Exercise directions ▸ Exactly as written, transcribe the lines that run from the one containing "#113 Dr. Martin Luther King Blv. (568, 2166)" to the end of the records below.

Screenshot grounding data:
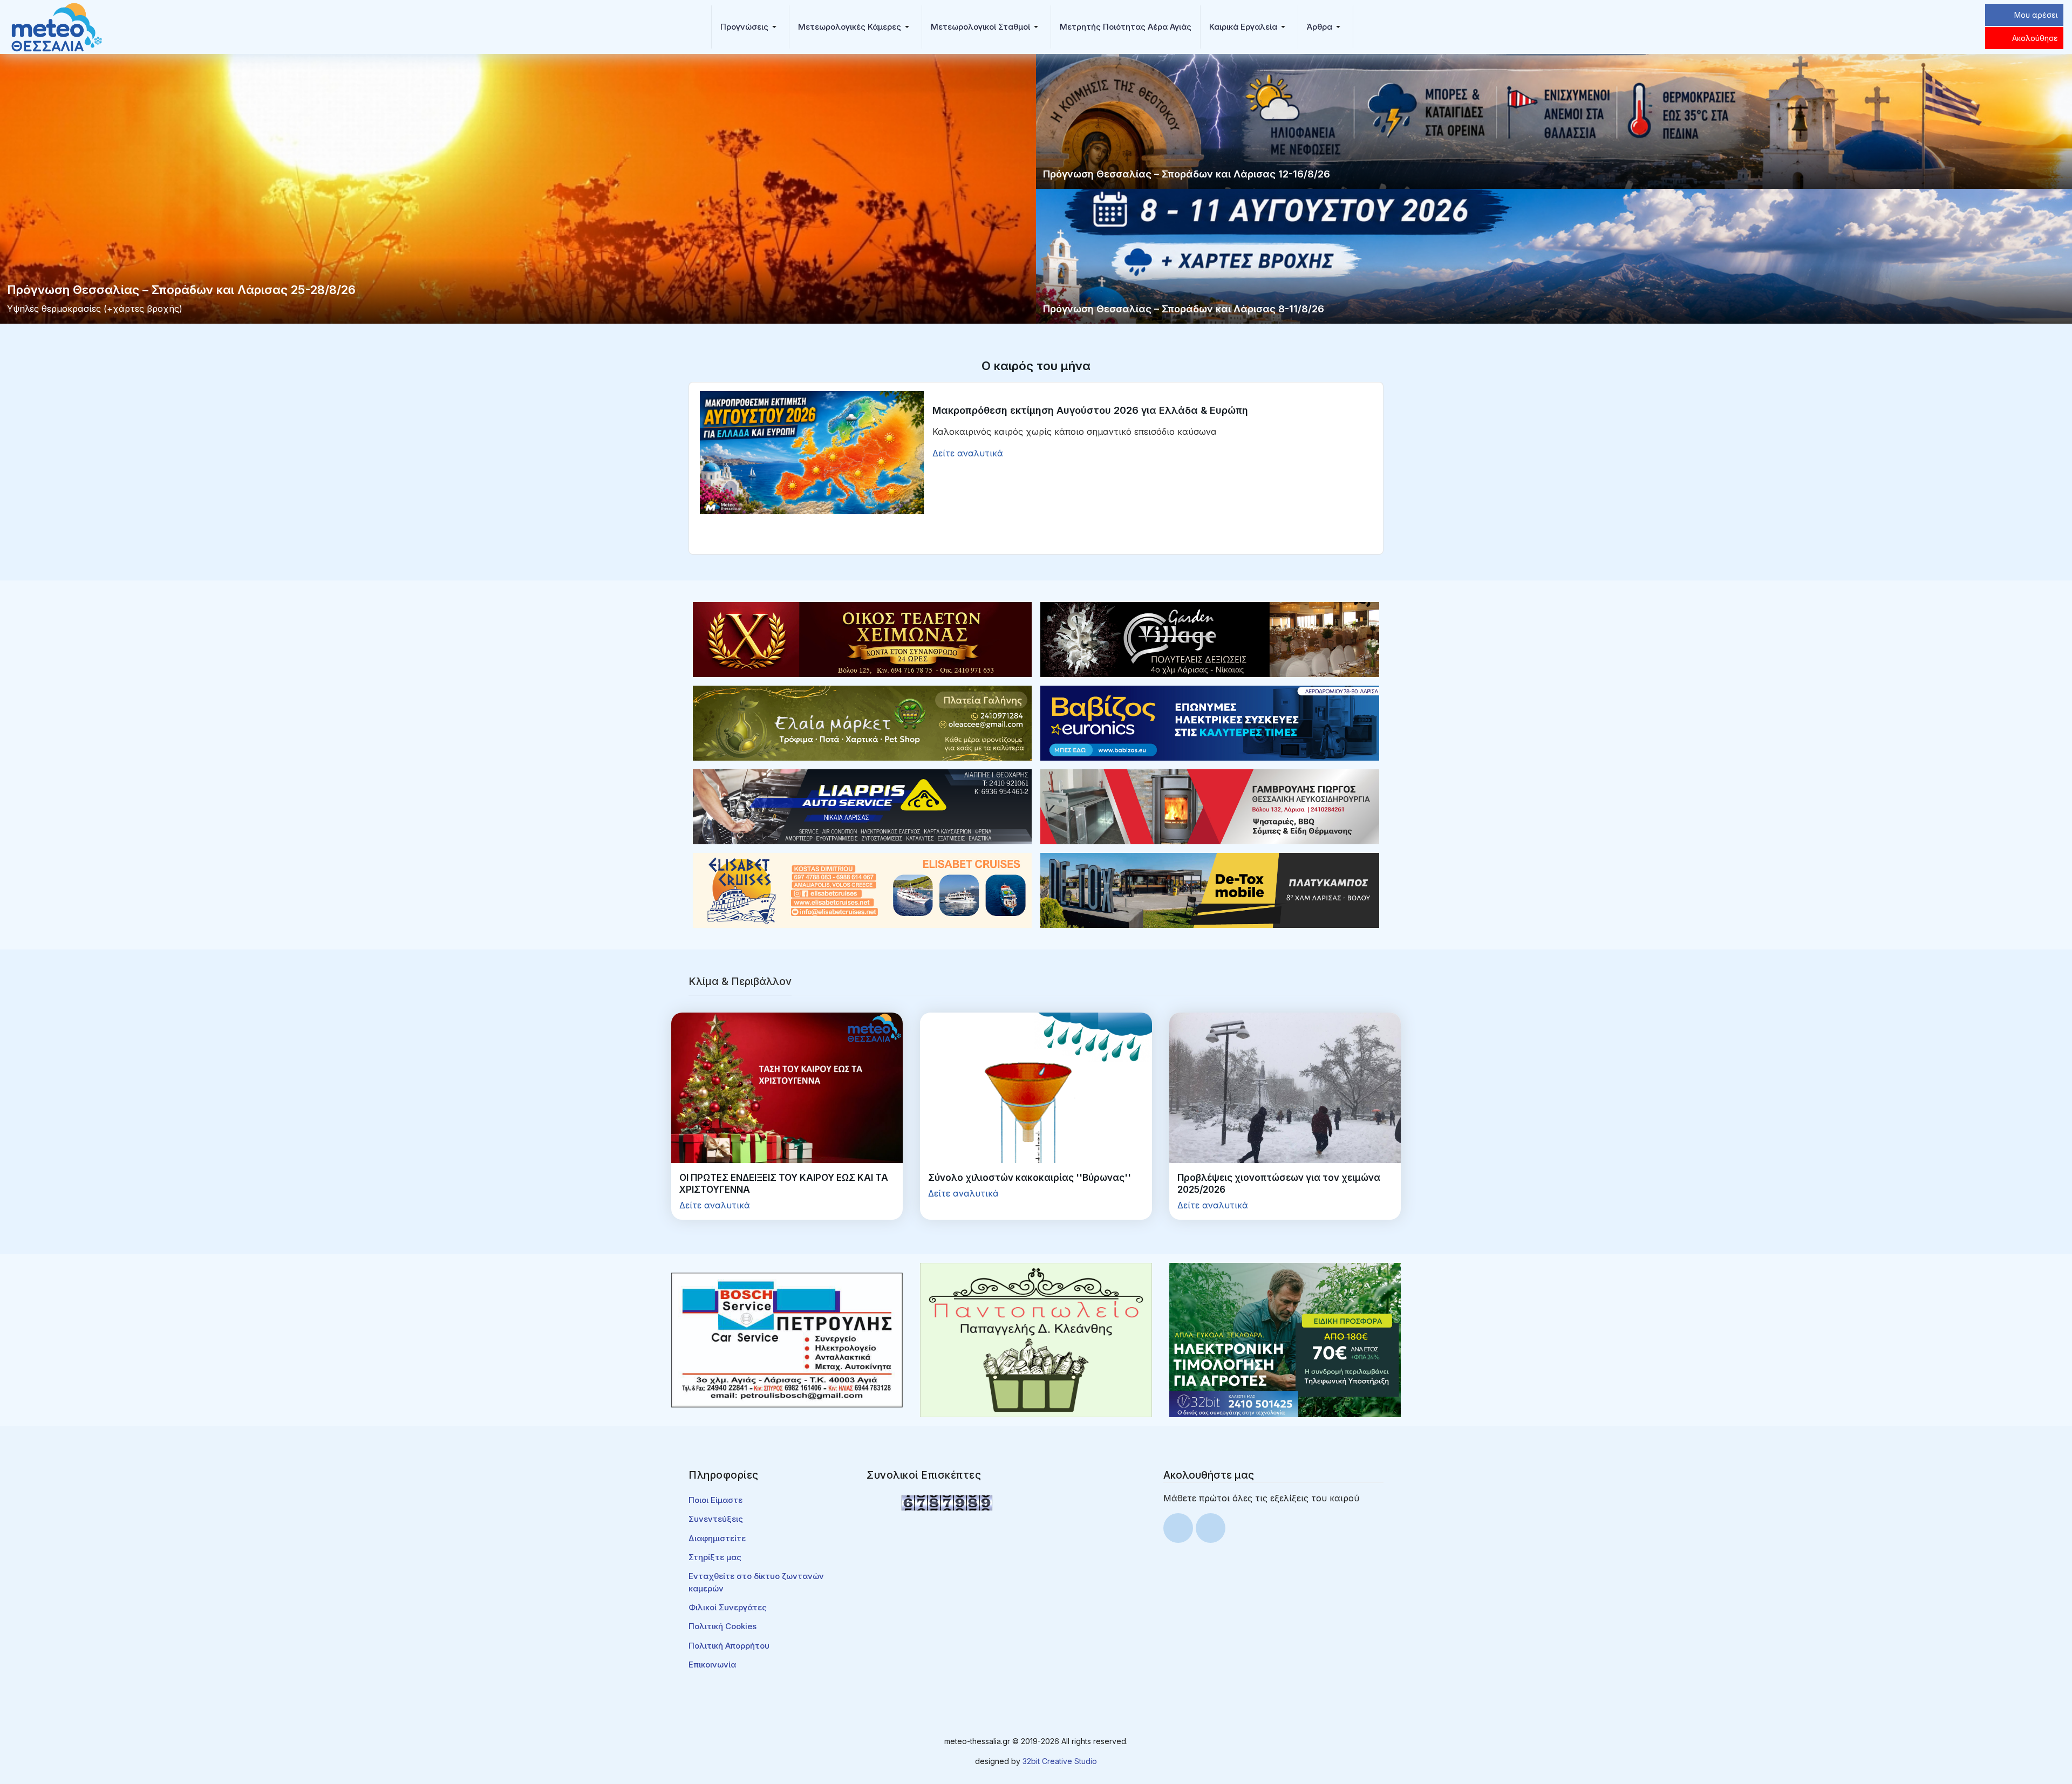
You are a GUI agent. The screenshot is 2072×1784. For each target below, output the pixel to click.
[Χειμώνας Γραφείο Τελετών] (862, 638)
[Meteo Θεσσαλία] (57, 25)
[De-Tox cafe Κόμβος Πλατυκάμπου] (1209, 889)
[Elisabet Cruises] (862, 889)
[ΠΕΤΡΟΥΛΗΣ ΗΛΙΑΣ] (787, 1339)
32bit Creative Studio (1060, 1761)
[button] (750, 27)
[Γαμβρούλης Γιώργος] (1209, 806)
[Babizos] (1209, 722)
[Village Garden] (1209, 638)
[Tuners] (1285, 1339)
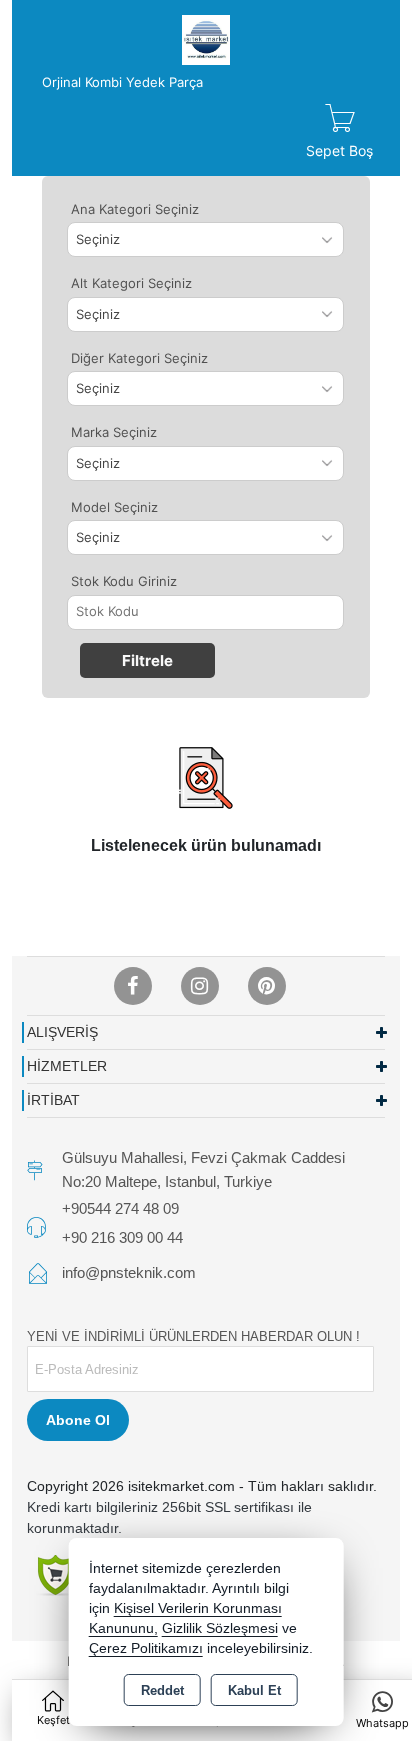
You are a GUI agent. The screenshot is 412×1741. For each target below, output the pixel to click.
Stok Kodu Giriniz (124, 581)
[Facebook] (133, 986)
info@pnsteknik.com (129, 1272)
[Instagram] (200, 986)
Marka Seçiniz (114, 432)
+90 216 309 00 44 (122, 1237)
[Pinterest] (267, 986)
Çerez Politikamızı (146, 1648)
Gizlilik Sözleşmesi (220, 1628)
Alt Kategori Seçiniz (131, 283)
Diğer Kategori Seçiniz (139, 358)
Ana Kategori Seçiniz (135, 209)
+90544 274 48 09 (120, 1208)
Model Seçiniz (114, 507)
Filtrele (147, 660)
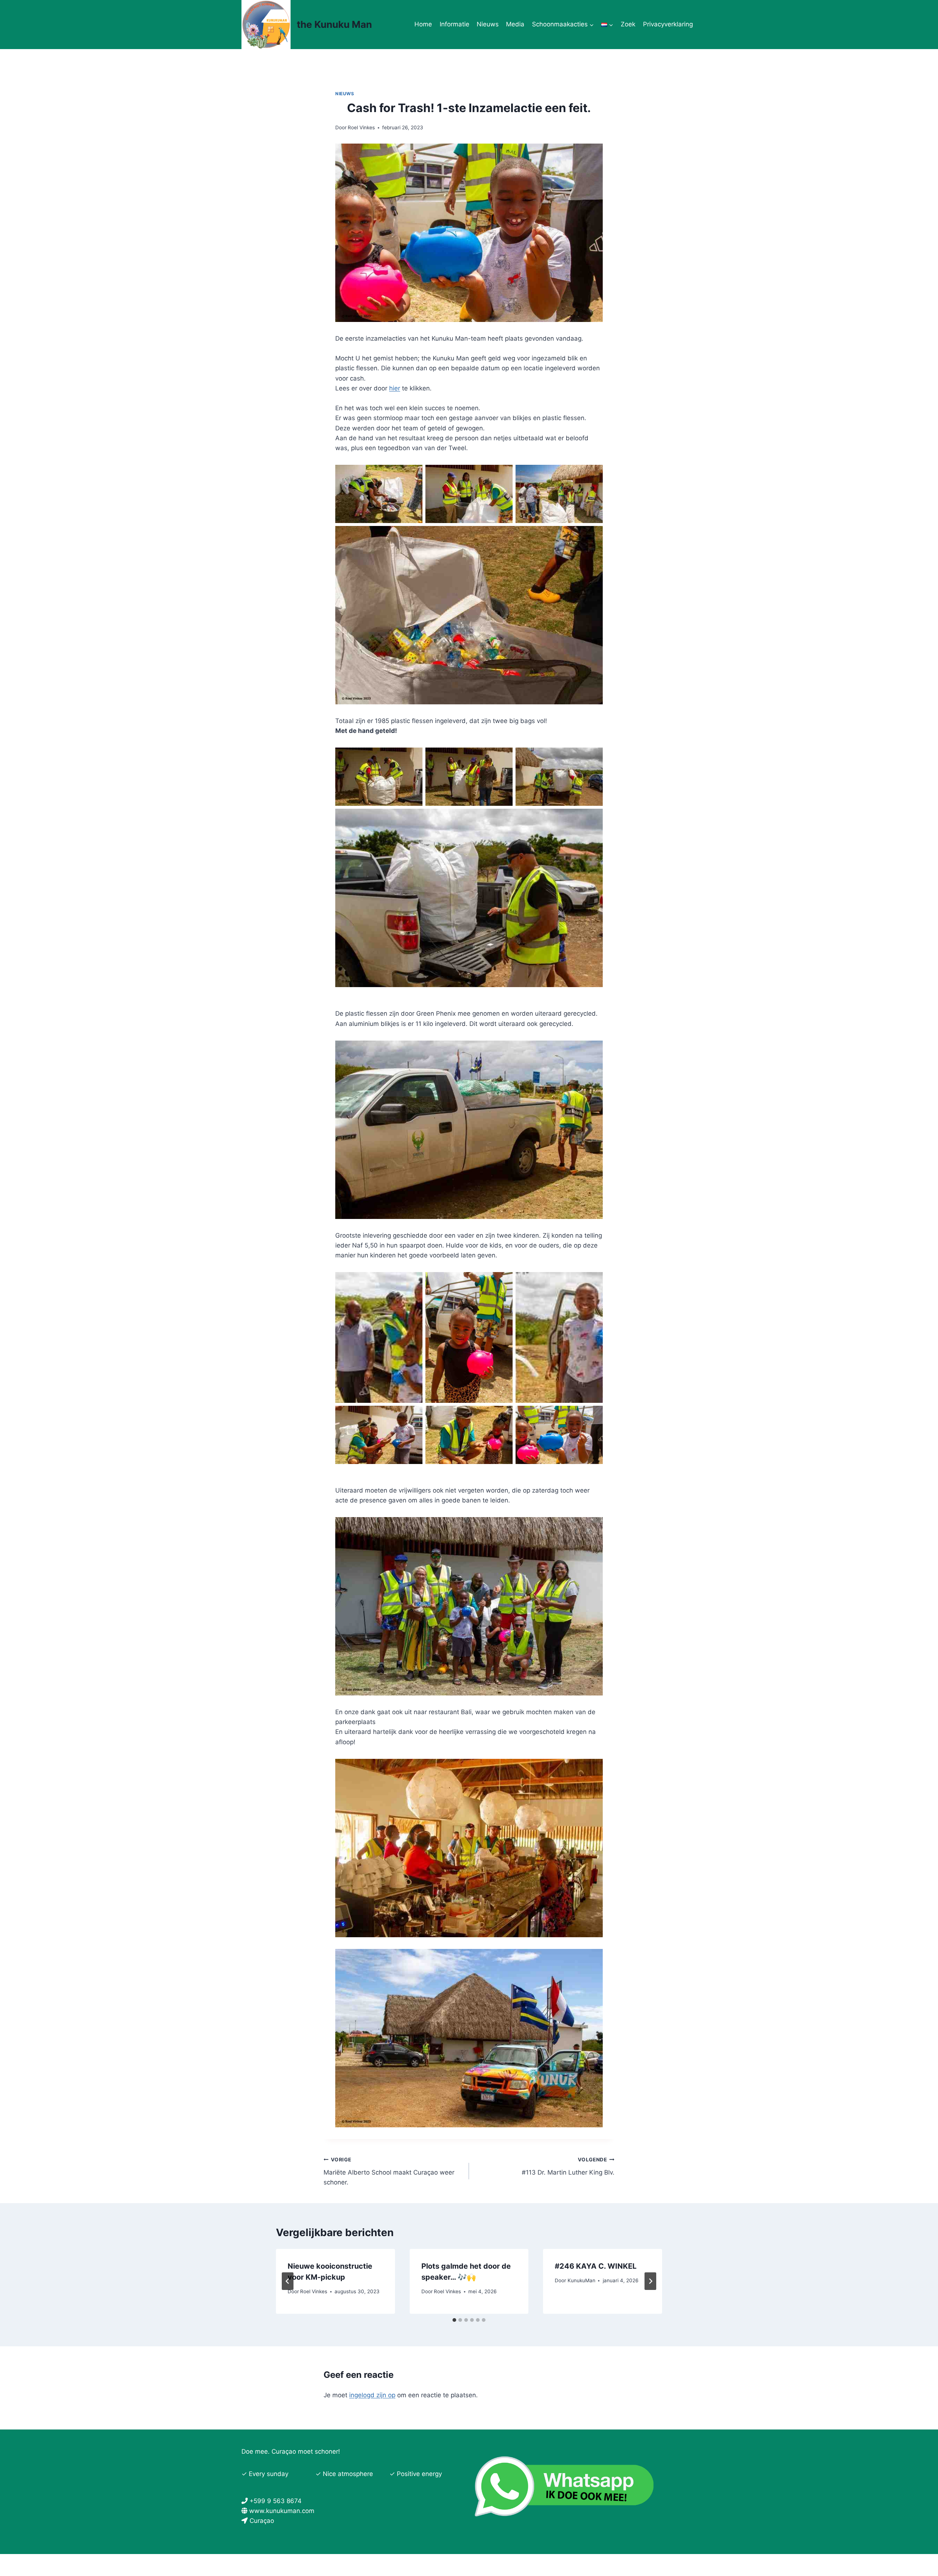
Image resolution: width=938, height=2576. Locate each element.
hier (394, 388)
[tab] (454, 2320)
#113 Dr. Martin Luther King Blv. (568, 2166)
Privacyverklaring (668, 24)
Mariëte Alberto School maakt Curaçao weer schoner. (389, 2171)
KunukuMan (581, 2280)
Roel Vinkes (361, 127)
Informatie (454, 24)
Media (515, 24)
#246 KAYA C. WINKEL (595, 2266)
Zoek (628, 24)
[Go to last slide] (287, 2281)
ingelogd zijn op (372, 2395)
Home (423, 24)
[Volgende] (650, 2281)
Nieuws (488, 24)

Answer to this exercise ▸
#113 Dr. Martin Luther King Blv. (568, 2166)
Privacyverklaring (668, 24)
Mariëte Alberto School maakt Curaçao weer schoner. (389, 2171)
KunukuMan (581, 2280)
Roel Vinkes (361, 127)
Informatie (454, 24)
Media (515, 24)
#246 KAYA C. WINKEL (595, 2266)
Zoek (628, 24)
[Go to last slide] (287, 2281)
ingelogd zijn op (372, 2395)
Home (423, 24)
[Volgende] (650, 2281)
Nieuws (488, 24)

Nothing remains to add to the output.